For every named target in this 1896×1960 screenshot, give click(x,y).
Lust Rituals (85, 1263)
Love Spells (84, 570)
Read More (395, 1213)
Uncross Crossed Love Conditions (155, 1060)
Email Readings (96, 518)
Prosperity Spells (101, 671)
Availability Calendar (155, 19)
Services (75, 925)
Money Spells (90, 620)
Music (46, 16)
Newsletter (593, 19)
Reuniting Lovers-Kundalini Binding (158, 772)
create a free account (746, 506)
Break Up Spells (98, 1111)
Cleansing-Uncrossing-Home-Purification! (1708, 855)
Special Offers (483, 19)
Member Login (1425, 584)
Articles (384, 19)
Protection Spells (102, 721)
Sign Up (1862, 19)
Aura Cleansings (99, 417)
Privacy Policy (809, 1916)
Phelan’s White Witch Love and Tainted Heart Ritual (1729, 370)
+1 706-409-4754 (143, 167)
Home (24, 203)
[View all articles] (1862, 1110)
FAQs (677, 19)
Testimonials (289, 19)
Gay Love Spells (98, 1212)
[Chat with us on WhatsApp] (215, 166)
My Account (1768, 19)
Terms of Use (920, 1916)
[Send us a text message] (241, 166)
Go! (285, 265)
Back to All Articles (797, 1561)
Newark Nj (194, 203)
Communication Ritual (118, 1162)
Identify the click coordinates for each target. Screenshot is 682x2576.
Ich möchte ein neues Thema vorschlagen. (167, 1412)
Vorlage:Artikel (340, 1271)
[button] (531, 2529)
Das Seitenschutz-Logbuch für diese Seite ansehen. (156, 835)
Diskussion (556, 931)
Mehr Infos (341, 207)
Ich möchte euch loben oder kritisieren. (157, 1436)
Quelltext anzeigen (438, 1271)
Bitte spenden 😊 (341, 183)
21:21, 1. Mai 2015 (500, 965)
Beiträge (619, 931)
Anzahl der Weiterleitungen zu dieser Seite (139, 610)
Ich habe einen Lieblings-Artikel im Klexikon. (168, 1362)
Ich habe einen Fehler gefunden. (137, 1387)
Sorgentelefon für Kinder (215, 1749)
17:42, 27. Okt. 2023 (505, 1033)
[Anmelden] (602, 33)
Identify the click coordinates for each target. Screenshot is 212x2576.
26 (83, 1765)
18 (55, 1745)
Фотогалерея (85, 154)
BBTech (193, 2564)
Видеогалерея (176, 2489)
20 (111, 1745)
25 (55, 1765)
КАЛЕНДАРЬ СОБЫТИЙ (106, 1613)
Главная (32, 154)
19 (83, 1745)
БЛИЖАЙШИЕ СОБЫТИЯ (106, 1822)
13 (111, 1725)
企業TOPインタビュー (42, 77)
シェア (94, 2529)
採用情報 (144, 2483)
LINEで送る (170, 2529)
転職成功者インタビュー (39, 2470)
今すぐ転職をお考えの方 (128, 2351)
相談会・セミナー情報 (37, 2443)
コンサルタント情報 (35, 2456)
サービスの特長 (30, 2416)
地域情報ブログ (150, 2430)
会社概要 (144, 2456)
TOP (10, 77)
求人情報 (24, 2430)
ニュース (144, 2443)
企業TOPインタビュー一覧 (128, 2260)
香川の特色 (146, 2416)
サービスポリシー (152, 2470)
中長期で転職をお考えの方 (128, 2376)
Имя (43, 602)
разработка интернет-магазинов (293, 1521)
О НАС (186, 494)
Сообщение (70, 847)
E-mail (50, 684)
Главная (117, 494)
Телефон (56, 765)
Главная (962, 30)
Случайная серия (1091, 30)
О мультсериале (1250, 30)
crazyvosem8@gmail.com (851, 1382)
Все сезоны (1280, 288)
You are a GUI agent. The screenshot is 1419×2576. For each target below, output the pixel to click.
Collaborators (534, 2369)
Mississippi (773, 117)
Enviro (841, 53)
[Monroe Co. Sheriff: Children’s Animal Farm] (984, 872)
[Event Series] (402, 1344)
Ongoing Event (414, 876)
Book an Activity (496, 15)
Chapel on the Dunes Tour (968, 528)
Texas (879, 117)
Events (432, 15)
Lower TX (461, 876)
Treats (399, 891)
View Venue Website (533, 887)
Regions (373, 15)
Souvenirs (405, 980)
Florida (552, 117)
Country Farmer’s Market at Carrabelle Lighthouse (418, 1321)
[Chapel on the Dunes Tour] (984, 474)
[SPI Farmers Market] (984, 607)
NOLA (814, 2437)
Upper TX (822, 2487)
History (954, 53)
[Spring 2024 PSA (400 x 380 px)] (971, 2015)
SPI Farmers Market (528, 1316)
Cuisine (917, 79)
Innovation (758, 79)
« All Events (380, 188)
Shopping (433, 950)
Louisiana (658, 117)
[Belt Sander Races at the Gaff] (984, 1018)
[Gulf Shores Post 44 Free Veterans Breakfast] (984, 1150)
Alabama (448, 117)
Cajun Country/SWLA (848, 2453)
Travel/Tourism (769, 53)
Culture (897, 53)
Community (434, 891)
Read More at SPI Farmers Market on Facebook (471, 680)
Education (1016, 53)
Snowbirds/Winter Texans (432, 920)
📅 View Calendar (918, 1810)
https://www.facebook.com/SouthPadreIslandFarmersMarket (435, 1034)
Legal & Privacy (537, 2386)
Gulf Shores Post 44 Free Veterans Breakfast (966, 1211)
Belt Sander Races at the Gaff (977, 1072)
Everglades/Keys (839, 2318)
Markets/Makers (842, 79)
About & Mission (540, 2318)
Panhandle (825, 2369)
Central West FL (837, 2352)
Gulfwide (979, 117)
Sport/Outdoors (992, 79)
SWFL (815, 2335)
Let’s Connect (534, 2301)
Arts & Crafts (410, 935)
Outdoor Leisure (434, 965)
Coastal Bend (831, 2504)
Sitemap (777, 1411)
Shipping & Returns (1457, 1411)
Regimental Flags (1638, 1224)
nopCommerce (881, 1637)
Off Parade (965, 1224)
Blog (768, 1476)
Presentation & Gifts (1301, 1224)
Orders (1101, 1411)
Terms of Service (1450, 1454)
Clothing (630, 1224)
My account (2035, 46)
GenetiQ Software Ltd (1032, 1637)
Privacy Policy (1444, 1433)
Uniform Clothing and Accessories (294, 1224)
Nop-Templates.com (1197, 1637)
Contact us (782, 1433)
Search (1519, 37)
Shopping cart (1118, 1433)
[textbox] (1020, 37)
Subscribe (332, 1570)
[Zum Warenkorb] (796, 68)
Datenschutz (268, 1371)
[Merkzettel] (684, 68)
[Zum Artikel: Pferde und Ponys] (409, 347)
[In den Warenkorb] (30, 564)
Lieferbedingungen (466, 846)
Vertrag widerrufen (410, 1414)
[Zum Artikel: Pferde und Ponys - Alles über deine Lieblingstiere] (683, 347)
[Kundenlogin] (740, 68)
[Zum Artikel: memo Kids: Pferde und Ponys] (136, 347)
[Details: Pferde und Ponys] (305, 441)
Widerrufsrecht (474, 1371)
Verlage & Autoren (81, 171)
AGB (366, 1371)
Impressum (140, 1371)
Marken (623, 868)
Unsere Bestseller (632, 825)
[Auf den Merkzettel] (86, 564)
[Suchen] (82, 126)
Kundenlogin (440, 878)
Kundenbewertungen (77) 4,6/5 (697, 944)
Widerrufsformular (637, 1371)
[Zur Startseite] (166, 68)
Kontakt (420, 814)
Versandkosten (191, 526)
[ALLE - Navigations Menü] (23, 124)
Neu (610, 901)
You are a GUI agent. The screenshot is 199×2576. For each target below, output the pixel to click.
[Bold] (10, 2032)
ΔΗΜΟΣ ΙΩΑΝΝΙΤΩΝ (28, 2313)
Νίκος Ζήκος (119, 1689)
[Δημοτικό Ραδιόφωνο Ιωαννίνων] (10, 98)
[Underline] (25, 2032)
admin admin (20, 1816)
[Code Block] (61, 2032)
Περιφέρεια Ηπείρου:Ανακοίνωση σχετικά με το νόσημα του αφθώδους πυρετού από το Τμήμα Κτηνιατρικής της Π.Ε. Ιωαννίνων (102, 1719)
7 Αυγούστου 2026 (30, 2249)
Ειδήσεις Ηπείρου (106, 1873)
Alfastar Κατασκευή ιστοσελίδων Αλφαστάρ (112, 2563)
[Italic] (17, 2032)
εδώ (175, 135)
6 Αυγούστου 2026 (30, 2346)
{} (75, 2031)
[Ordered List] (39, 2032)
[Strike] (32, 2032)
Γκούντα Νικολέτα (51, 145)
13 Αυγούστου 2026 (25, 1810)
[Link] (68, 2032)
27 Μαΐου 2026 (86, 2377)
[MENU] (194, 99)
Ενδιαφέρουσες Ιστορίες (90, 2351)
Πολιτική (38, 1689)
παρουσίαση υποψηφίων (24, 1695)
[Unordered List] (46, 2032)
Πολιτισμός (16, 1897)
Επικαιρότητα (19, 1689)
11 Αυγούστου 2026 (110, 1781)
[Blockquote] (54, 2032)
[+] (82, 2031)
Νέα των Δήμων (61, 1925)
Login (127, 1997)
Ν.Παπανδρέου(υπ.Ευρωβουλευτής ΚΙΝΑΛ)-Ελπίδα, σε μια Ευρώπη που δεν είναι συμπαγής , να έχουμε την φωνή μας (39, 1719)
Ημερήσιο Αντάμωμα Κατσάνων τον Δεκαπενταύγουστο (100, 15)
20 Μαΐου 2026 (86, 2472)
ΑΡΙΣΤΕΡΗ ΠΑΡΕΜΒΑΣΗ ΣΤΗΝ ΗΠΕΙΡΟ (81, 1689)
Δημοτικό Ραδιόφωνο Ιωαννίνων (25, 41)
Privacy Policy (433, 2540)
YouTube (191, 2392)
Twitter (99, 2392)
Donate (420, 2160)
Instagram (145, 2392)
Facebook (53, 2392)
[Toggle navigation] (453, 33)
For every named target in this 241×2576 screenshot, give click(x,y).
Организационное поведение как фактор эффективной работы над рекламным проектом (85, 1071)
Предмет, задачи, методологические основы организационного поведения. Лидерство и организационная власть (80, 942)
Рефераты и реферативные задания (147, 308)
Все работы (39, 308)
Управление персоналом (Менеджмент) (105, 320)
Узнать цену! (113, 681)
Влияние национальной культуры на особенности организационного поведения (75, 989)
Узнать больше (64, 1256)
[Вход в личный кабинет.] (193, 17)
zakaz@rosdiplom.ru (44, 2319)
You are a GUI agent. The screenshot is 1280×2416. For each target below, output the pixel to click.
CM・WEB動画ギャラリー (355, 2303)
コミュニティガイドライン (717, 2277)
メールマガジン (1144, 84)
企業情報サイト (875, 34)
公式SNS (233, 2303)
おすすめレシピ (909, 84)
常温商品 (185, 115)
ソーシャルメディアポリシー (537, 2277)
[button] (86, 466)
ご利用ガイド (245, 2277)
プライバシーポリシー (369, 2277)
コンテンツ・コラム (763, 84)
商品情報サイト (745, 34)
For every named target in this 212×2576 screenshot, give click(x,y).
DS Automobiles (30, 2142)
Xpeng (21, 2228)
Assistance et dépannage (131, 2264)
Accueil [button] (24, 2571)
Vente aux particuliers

■ ■ ■ ■

• **WORK REQUIRED**: Retype exactly the lines of the data above that fall between the line with "Lieferbedingungen (466, 846)" and the line with "Privacy Policy (433, 2540)", inclusive, and add nothing.

• **ANSWER BOX**:
Lieferbedingungen (466, 846)
Vertrag widerrufen (410, 1414)
[Zum Artikel: Pferde und Ponys - Alles über deine Lieblingstiere] (683, 347)
[Kundenlogin] (740, 68)
[Zum Artikel: memo Kids: Pferde und Ponys] (136, 347)
[Details: Pferde und Ponys] (305, 441)
Widerrufsrecht (474, 1371)
Verlage & Autoren (81, 171)
AGB (366, 1371)
Impressum (140, 1371)
Marken (623, 868)
Unsere Bestseller (632, 825)
[Auf den Merkzettel] (86, 564)
[Suchen] (82, 126)
Kundenlogin (440, 878)
Kundenbewertungen (77) 4,6/5 (697, 944)
Widerrufsformular (637, 1371)
[Zur Startseite] (166, 68)
Kontakt (420, 814)
Versandkosten (191, 526)
[ALLE - Navigations Menü] (23, 124)
Neu (610, 901)
You are a GUI agent. The screenshot is 199×2576. For each target below, output the pixel to click.
[Bold] (10, 2032)
ΔΗΜΟΣ ΙΩΑΝΝΙΤΩΝ (28, 2313)
Νίκος Ζήκος (119, 1689)
[Δημοτικό Ραδιόφωνο Ιωαννίνων] (10, 98)
[Underline] (25, 2032)
admin admin (20, 1816)
[Code Block] (61, 2032)
Περιφέρεια Ηπείρου:Ανακοίνωση σχετικά με το νόσημα του αφθώδους πυρετού από το Τμήμα Κτηνιατρικής της Π.Ε. Ιωαννίνων (102, 1719)
7 Αυγούστου 2026 (30, 2249)
Ειδήσεις Ηπείρου (106, 1873)
Alfastar Κατασκευή ιστοσελίδων Αλφαστάρ (112, 2563)
[Italic] (17, 2032)
εδώ (175, 135)
6 Αυγούστου 2026 (30, 2346)
{} (75, 2031)
[Ordered List] (39, 2032)
[Strike] (32, 2032)
Γκούντα Νικολέτα (51, 145)
13 Αυγούστου 2026 (25, 1810)
[Link] (68, 2032)
27 Μαΐου 2026 (86, 2377)
[MENU] (194, 99)
Ενδιαφέρουσες Ιστορίες (90, 2351)
Πολιτική (38, 1689)
παρουσίαση υποψηφίων (24, 1695)
[Unordered List] (46, 2032)
Πολιτισμός (16, 1897)
Επικαιρότητα (19, 1689)
11 Αυγούστου 2026 (110, 1781)
[Blockquote] (54, 2032)
[+] (82, 2031)
Νέα των Δήμων (61, 1925)
Login (127, 1997)
Ν.Παπανδρέου(υπ.Ευρωβουλευτής ΚΙΝΑΛ)-Ελπίδα, σε μια Ευρώπη που δεν είναι συμπαγής , να έχουμε την φωνή μας (39, 1719)
Ημερήσιο Αντάμωμα Κατσάνων τον Δεκαπενταύγουστο (100, 15)
20 Μαΐου 2026 (86, 2472)
ΑΡΙΣΤΕΡΗ ΠΑΡΕΜΒΑΣΗ ΣΤΗΝ ΗΠΕΙΡΟ (81, 1689)
Δημοτικό Ραδιόφωνο Ιωαννίνων (25, 41)
Privacy Policy (433, 2540)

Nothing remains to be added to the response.